== OBJETIVO ==
Transcribe del texto sobre la rivalidad tecnológica entre China y Estados Unidos todo lo que va desde "Si bien el escenario" hasta "industria de semiconductores.", sin cambiar nada.

== TEXTO DE ESTUDIO ==
● ● ● ● ●

Los dilemas críticos en el debate sobre la intersección de la tecnología y la política llevan algún tiempo sin resolverse. En una entrevista reciente con Die Welt, Henry Kissinger discutió la urgencia de que las sociedades «encuentren una manera de combinar su tecnología extraordinaria con una reflexión sobre sus direcciones». Kissinger destacó, entre otras cosas, el riesgo de una guerra a gran escala que podría estallar debido a las continuas tensiones entre China y Estados Unidos. Esto podría tener consecuencias devastadoras, ya que ambas potencias han desarrollado tecnologías militares de vanguardia.

Si bien el escenario de un conflicto militar no es probable en este momento, la competencia chino-estadounidense se está desarrollando en el campo de la tecnología en sí. La innovación tecnológica es una garantía de poder económico, y el líder tecnológico mundial tiene el potencial de alcanzar la supremacía global. Esta es la razón principal por la que el presidente Donald Trump se ha esforzado por frenar el ascenso de China mediante la implementación de políticas que ponen obstáculos en el camino de empresas chinas como Huawei. Beijing ha respondido al llamado desacoplamiento iniciando su concepto de “circulación dual”, cuyo principal objetivo es dar rienda suelta a la demanda de innovación a nivel nacional y definir cadenas de suministro, incluso en sectores en los que va rezagado, como la industria de semiconductores.

● ● ● ● ●

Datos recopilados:
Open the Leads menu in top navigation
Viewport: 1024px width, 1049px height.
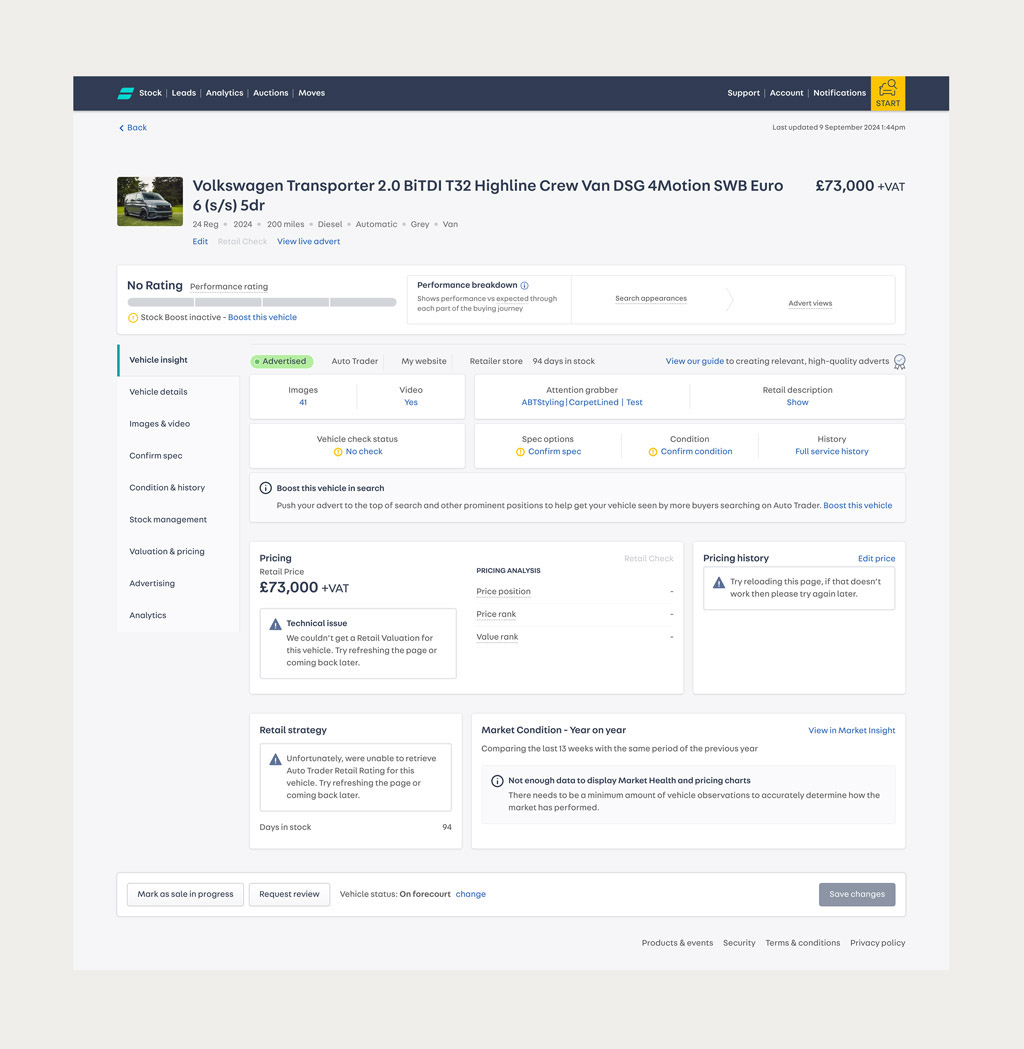tap(183, 93)
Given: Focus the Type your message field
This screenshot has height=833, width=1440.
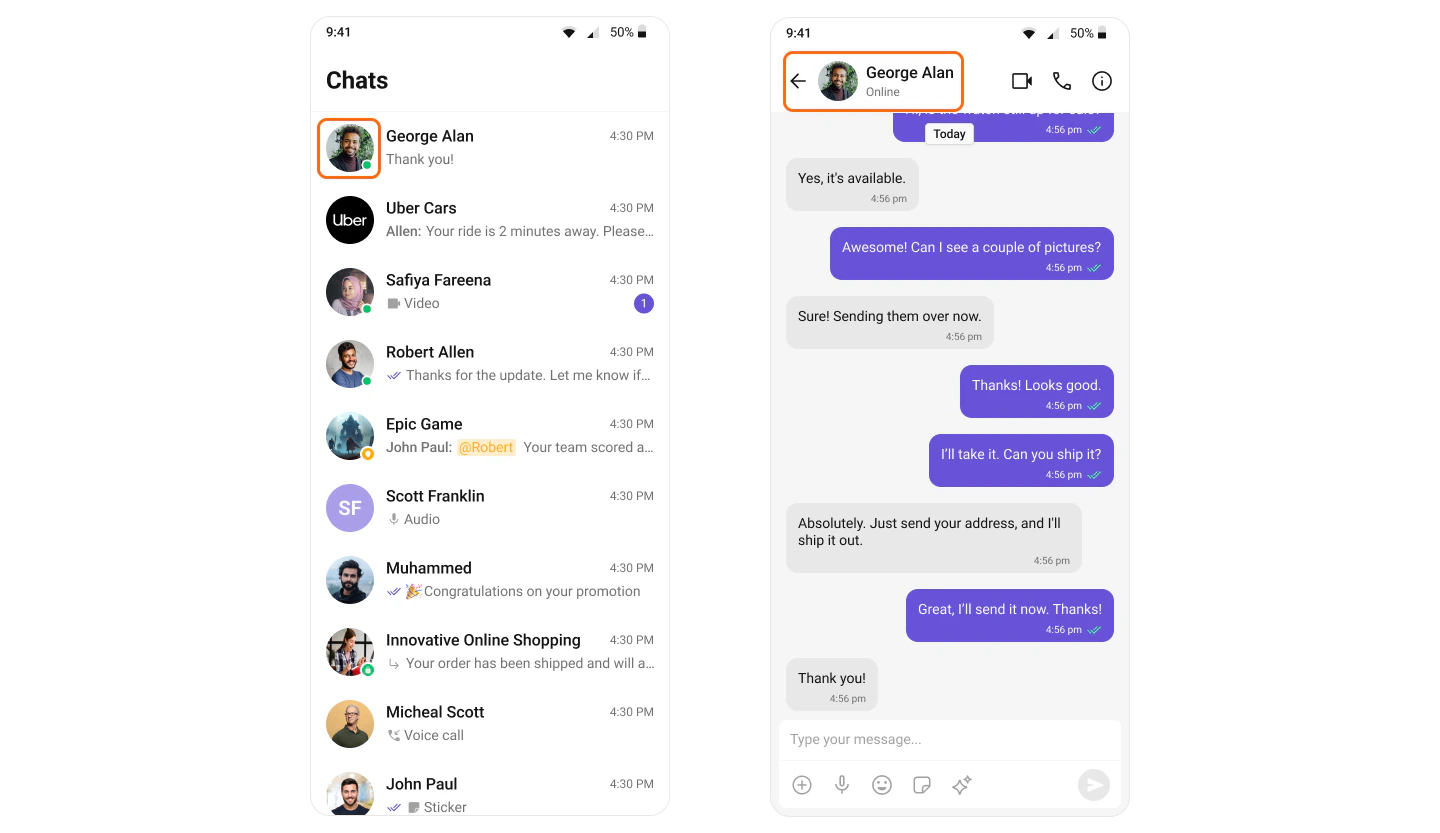Looking at the screenshot, I should point(950,740).
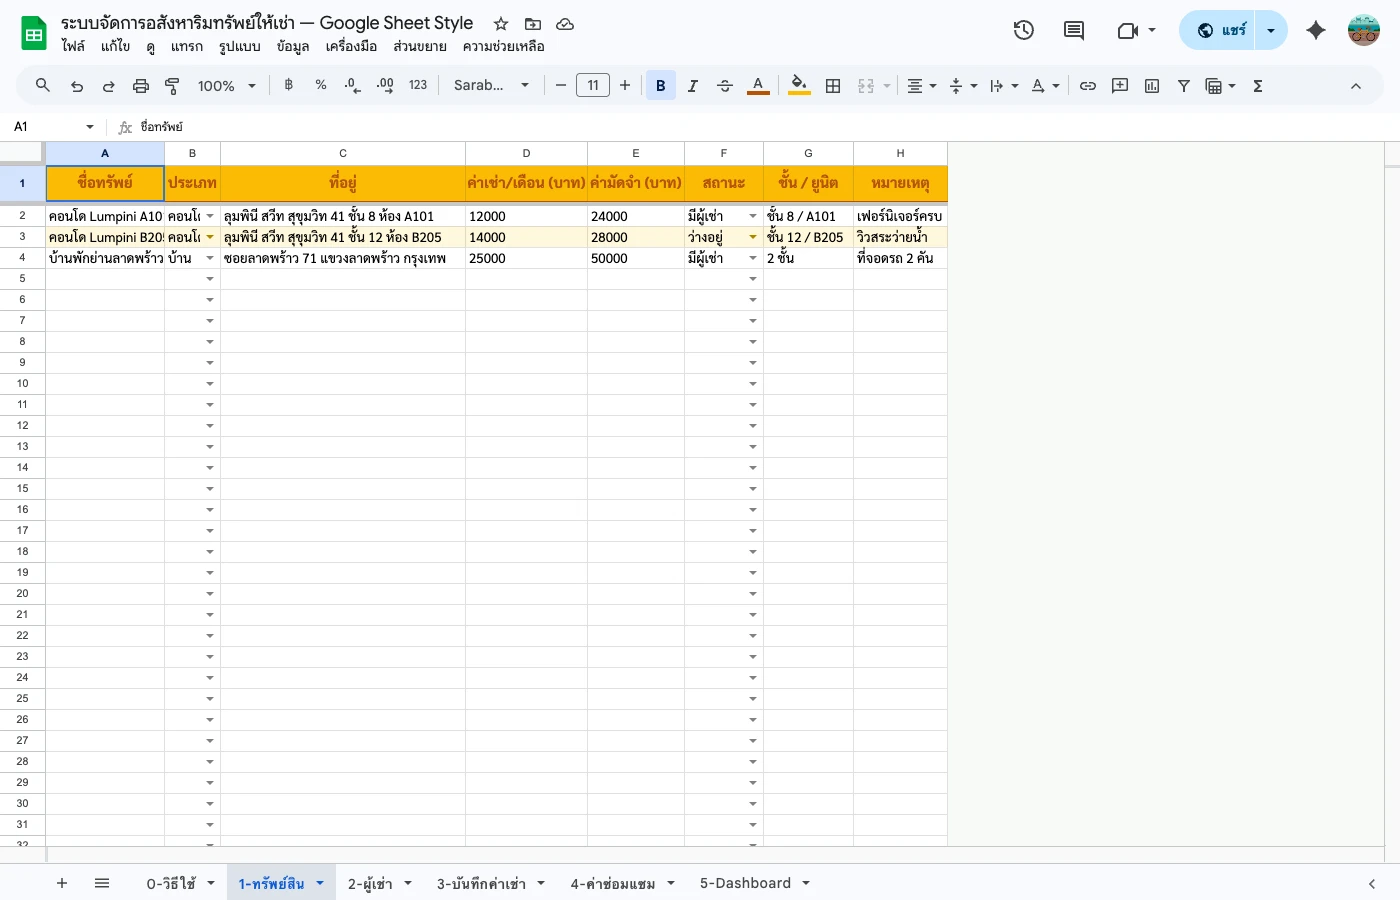
Task: Star this spreadsheet document
Action: 501,24
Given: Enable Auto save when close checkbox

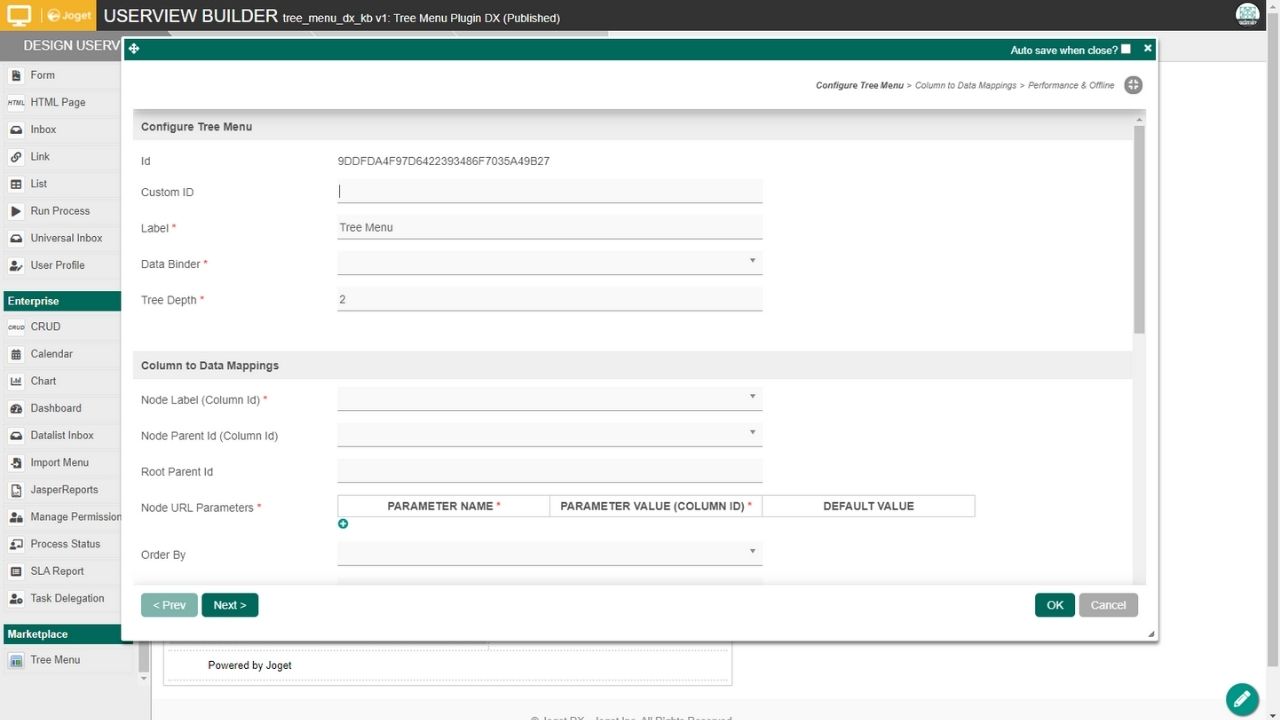Looking at the screenshot, I should point(1126,49).
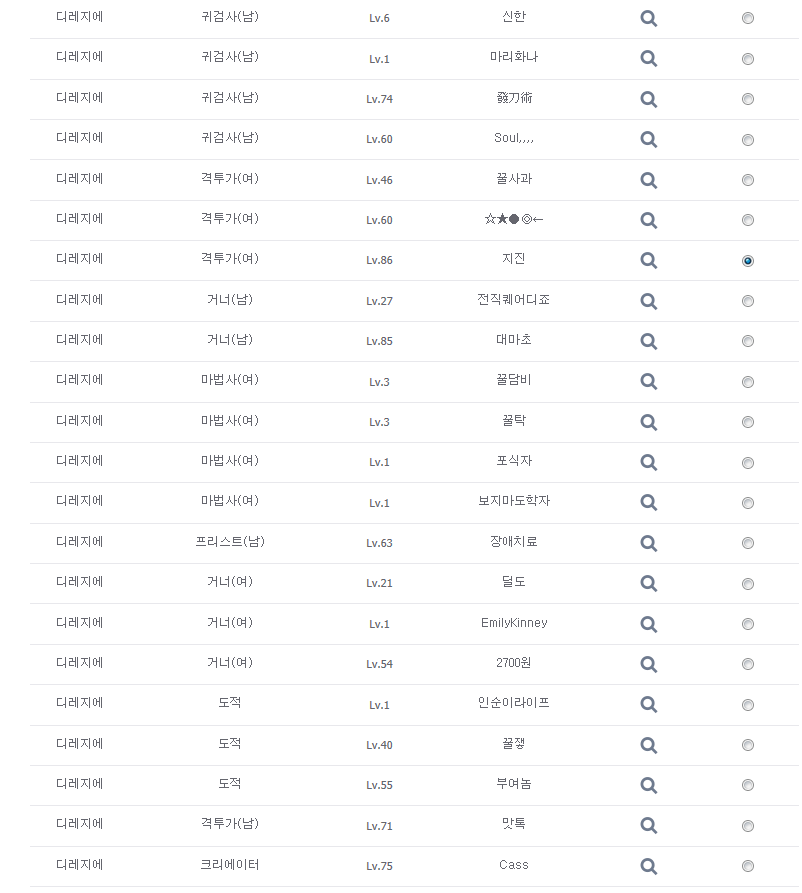Click the magnifier icon for character 신한

pyautogui.click(x=649, y=18)
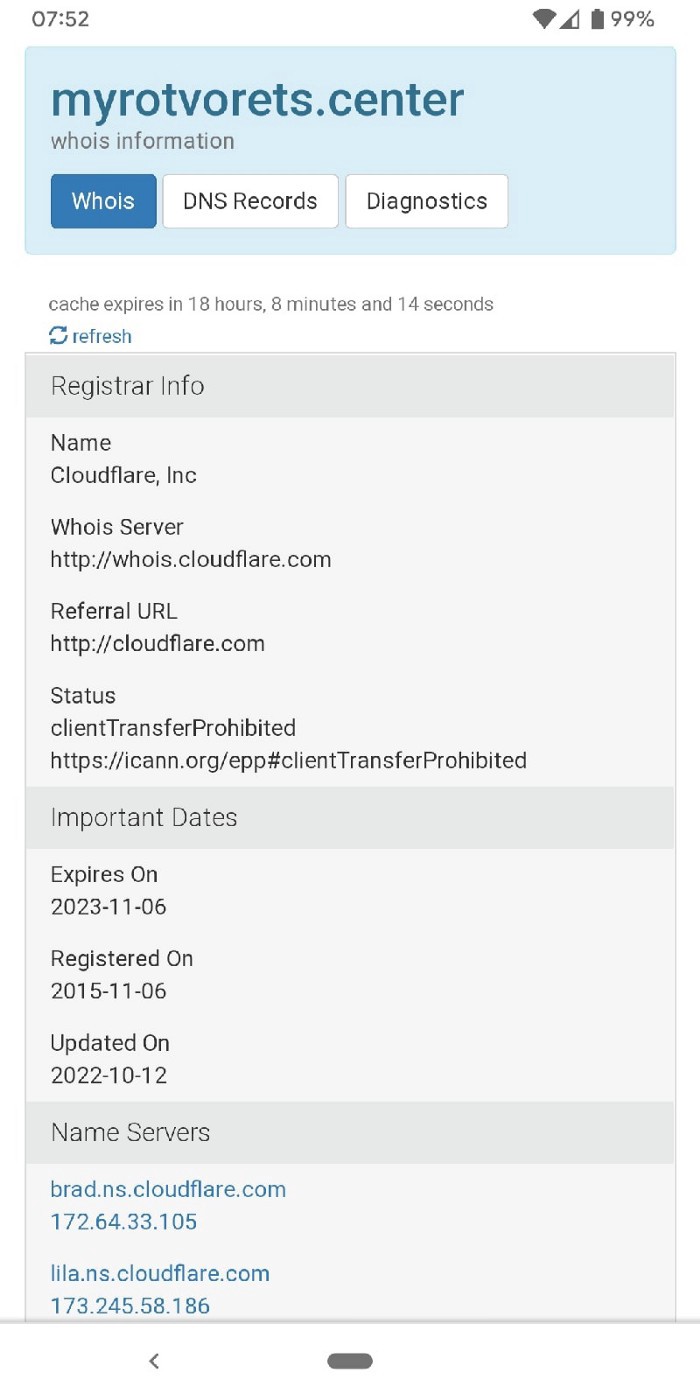This screenshot has width=700, height=1400.
Task: Tap the Important Dates section header
Action: [x=144, y=817]
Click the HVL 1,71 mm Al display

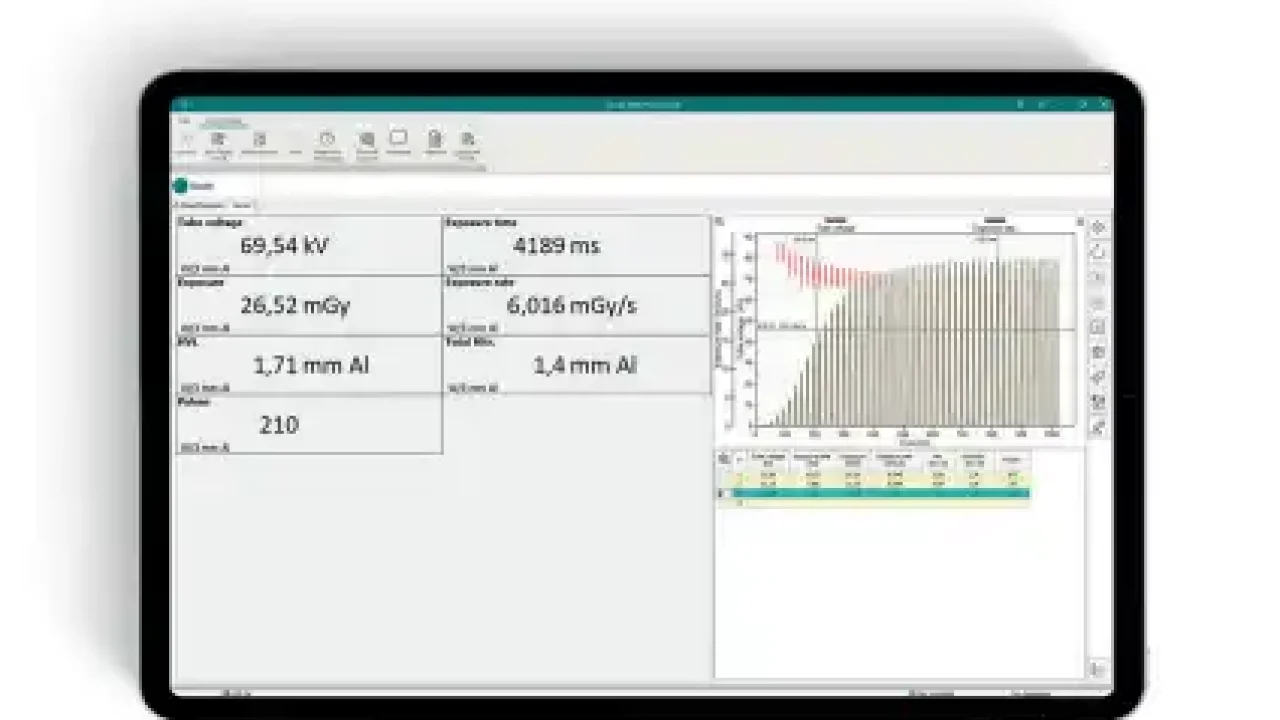tap(308, 365)
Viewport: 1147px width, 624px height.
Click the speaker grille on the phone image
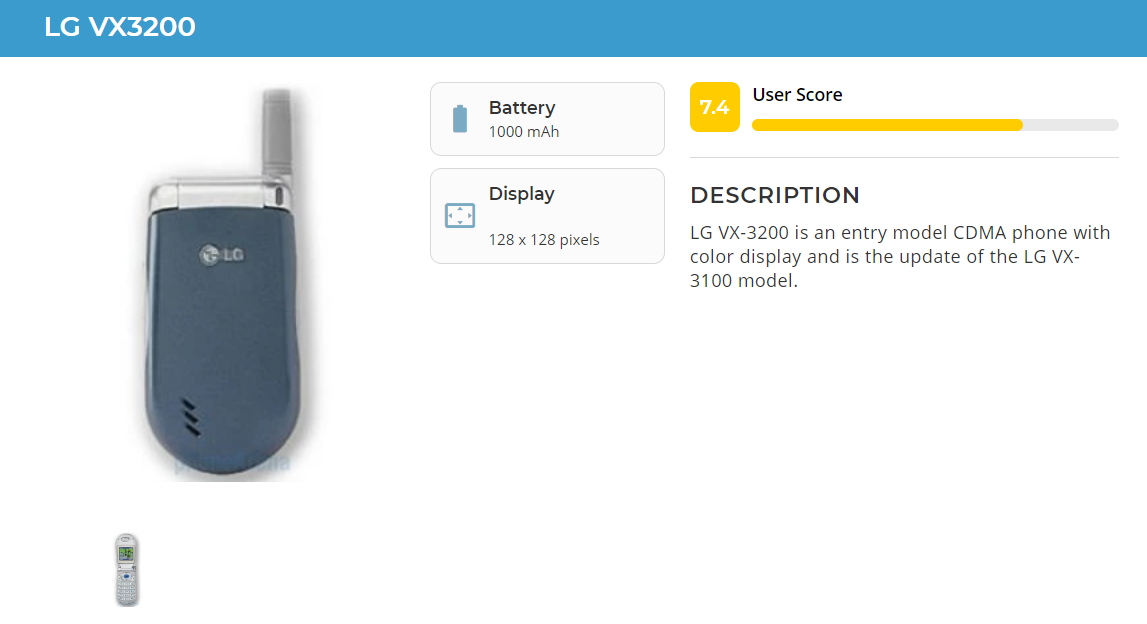pos(191,417)
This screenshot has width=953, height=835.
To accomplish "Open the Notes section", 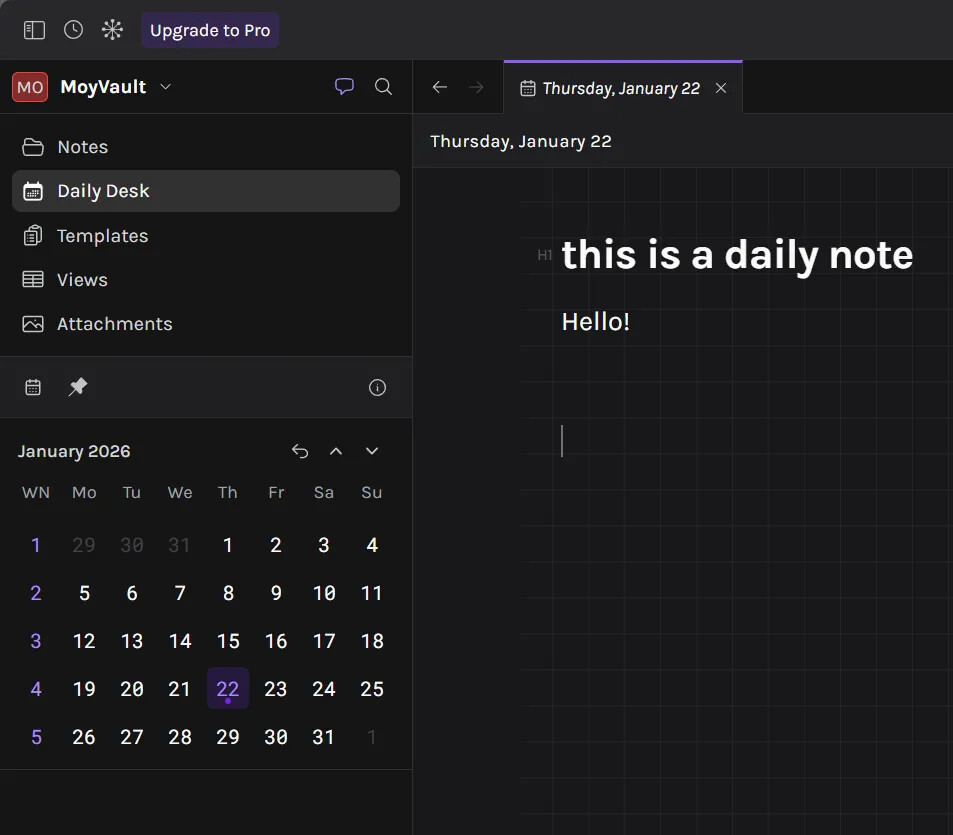I will coord(82,147).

● ● ● ● ●

== RESPUESTA ESPERADA ==
Si bien el escenario de un conflicto militar no es probable en este momento, la competencia chino-estadounidense se está desarrollando en el campo de la tecnología en sí. La innovación tecnológica es una garantía de poder económico, y el líder tecnológico mundial tiene el potencial de alcanzar la supremacía global. Esta es la razón principal por la que el presidente Donald Trump se ha esforzado por frenar el ascenso de China mediante la implementación de políticas que ponen obstáculos en el camino de empresas chinas como Huawei. Beijing ha respondido al llamado desacoplamiento iniciando su concepto de “circulación dual”, cuyo principal objetivo es dar rienda suelta a la demanda de innovación a nivel nacional y definir cadenas de suministro, incluso en sectores en los que va rezagado, como la industria de semiconductores.